The Hempstead Town awarded Long Island food bank Island Harvest $2.1 million to create a new food delivery program for homebound seniors, veterans and quarantined families.
Town board members on Wednesday agreed to pay for the program using some of the $133 million in federal CARES Act funds the town received to cover pandemic-related costs. The town previously gave $2 million to Long Island Cares, the Island’s other major food bank.
The money will be used to purchase food and hire a staff of 22 workers to package and distribute the goods to needy families, official said, adding that the demand on food distribution centers has jumped by 47%.

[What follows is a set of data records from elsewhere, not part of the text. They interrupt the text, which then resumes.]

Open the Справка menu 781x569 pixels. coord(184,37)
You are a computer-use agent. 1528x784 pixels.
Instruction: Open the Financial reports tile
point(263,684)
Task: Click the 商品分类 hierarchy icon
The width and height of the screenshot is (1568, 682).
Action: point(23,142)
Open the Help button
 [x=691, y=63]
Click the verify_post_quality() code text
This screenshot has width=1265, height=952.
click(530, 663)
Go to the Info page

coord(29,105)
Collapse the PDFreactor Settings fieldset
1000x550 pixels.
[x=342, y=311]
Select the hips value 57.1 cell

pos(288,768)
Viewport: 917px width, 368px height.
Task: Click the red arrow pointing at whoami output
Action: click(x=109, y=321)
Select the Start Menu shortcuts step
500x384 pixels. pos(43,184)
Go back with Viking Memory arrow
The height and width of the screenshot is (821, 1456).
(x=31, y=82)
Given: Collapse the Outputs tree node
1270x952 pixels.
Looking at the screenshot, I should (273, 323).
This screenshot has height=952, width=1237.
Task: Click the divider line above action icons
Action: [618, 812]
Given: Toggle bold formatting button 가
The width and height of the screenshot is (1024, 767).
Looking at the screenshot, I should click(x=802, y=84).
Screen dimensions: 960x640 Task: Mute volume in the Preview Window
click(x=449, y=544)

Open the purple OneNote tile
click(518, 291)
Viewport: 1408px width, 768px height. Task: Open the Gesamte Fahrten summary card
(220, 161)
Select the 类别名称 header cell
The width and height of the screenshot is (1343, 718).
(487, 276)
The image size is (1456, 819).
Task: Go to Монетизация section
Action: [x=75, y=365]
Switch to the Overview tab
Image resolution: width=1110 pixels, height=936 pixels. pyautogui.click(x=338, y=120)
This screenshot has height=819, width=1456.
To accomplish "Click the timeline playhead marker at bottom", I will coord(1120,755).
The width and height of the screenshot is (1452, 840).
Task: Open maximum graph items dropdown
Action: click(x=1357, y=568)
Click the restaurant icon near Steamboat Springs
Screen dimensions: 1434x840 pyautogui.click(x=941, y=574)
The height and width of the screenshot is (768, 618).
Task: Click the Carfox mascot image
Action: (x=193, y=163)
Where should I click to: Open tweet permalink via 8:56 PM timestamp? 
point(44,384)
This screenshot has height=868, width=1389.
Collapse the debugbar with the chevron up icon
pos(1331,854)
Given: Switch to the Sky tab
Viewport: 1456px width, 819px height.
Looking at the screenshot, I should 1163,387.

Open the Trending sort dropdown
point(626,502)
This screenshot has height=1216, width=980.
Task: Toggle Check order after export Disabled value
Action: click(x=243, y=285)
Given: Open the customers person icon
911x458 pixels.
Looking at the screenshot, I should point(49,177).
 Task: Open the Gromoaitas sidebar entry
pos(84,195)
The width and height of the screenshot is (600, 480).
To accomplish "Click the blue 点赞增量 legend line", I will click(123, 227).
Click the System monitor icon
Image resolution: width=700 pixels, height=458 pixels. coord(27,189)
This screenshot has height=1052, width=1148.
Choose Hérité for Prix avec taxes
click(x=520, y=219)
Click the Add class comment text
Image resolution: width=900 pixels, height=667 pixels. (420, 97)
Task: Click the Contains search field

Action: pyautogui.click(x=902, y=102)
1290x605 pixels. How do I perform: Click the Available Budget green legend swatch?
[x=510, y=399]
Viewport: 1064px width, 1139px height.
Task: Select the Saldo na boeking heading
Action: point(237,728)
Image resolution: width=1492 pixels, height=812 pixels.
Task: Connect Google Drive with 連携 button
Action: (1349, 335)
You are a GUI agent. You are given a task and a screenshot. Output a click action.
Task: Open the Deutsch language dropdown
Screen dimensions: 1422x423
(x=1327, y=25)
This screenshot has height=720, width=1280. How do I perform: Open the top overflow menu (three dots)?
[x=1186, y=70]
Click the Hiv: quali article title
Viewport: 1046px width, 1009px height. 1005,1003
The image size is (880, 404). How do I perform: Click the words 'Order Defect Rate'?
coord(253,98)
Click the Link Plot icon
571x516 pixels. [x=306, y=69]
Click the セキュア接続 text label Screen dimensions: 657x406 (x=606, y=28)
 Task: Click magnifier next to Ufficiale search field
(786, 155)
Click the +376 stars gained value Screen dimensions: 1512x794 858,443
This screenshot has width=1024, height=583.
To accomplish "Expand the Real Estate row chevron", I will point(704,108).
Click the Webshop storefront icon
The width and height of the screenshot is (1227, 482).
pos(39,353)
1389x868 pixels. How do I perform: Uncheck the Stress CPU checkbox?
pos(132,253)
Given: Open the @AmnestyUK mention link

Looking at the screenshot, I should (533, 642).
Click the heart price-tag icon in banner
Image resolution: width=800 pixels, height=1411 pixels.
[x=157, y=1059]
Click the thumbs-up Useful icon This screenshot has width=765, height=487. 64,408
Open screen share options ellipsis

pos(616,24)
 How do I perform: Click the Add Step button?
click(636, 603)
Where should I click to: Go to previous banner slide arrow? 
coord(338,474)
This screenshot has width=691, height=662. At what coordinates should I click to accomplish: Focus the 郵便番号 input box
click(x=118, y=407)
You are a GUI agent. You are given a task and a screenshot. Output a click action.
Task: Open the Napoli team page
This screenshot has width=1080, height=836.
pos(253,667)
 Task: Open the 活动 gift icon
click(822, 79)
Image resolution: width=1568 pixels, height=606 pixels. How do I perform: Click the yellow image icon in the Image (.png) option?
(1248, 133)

“There are still many people out there who don’t have the ability to get to these food banks,” Hempstead Supervisor Don Clavin said. “This program is going to reach those people, along with senior centers and get organizations food.”
Island Harvest will partner with 400 community groups each week to deliver food.
Island Harvest previously did home deliveries to veterans and seniors, but the new program will also serve residents who are home because of the pandemic and will not affect Island Harvest’s other food distribution.
“We recognized there are people across Long Island who need help and are homebound, choosing to stay home because they are in a vulnerable population and shouldn’t or couldn’t go to the supermarket,” Island Harvest president Randi Shubin Dresner said.
Other groups on Long Island are also tending to needy families. The Long Island Hispanic Bar Association and the Garden City-based law firm Sullivan Papain Block McManus Coffinas & Cannavo P.C. distributed 2,000 pounds of food Wednesday to several pantries in Nassau and Suffolk counties that serve a Latino majority.